Segundo organizações de direitos humanos, a repressão conduzida pelas autoridades iranianas já teria provocado mais de 2 mil mortes. Ainda assim, o governo brasileiro afirmou apenas “acompanhar com preocupação” os acontecimentos e destacou que cabe “aos iranianos decidir o futuro do país”, adotando um discurso de não intervenção que contrasta com a gravidade das denúncias de violações de direitos humanos.

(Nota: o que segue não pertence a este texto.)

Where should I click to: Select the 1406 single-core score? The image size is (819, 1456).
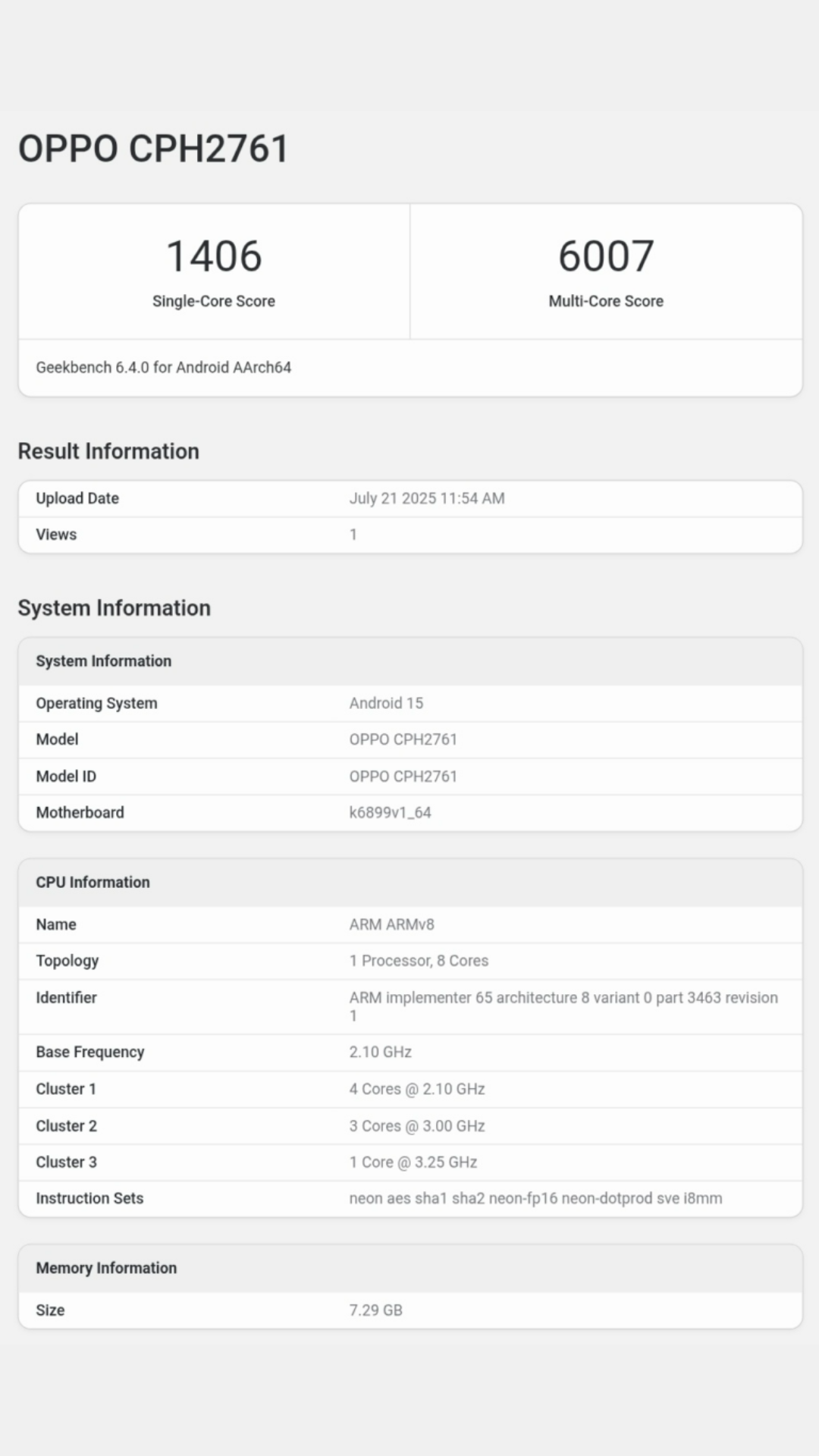point(214,256)
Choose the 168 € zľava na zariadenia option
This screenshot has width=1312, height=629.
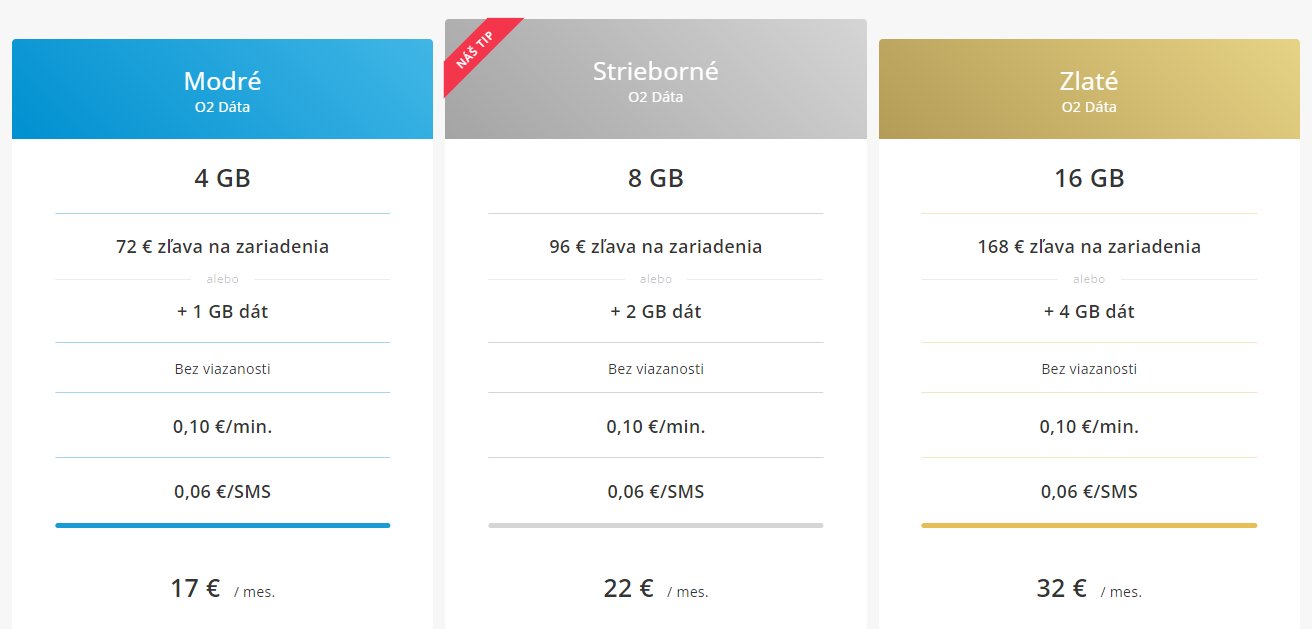coord(1089,246)
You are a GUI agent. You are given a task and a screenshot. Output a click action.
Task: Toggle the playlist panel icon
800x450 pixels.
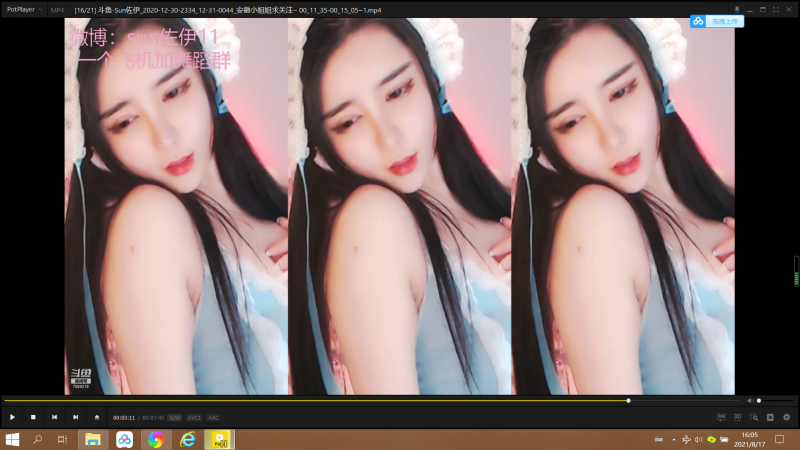770,417
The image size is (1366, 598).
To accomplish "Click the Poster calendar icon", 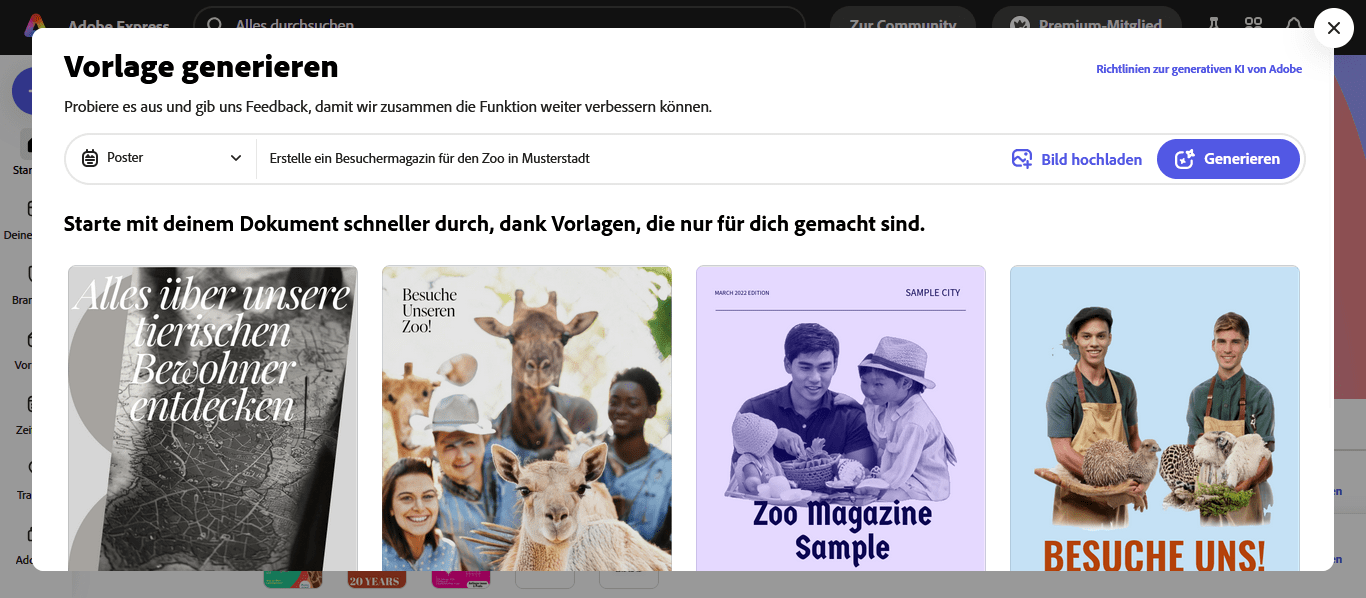I will [x=90, y=158].
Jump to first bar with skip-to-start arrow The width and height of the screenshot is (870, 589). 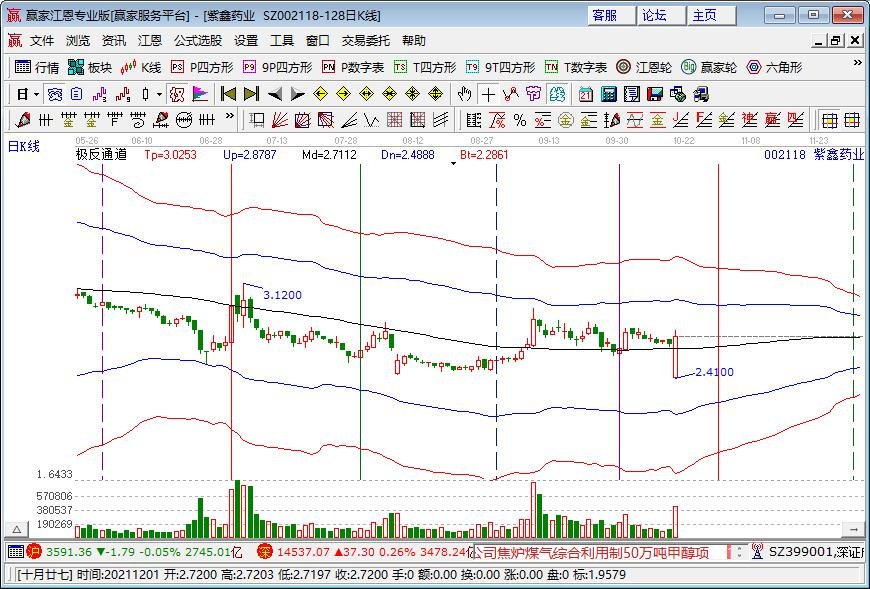(x=228, y=94)
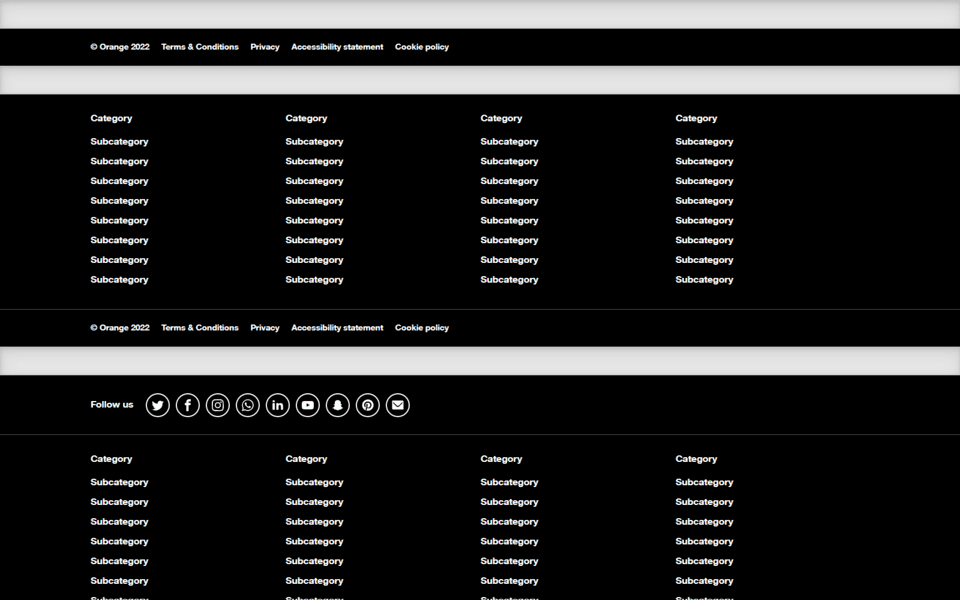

A posição do Planalto reforça uma linha diplomática que vem sendo questionada por analistas e opositores, ao evitar condenações explícitas a regimes autoritários. Para críticos, o silêncio diante da repressão no Irã evidencia uma seletividade política do governo Lula, que costuma se posicionar com firmeza em outros cenários internacionais, mas adota cautela quando o tema envolve governos ideologicamente próximos ou estratégicos na política externa brasileira.
Embora o Itamaraty tenha informado que não há registros de brasileiros mortos ou feridos nos protestos, a ausência de uma condenação clara à violência estatal levanta dúvidas sobre o compromisso do governo com a defesa universal dos direitos humanos, princípio historicamente presente no discurso diplomático do próprio Partido dos Trabalhadores.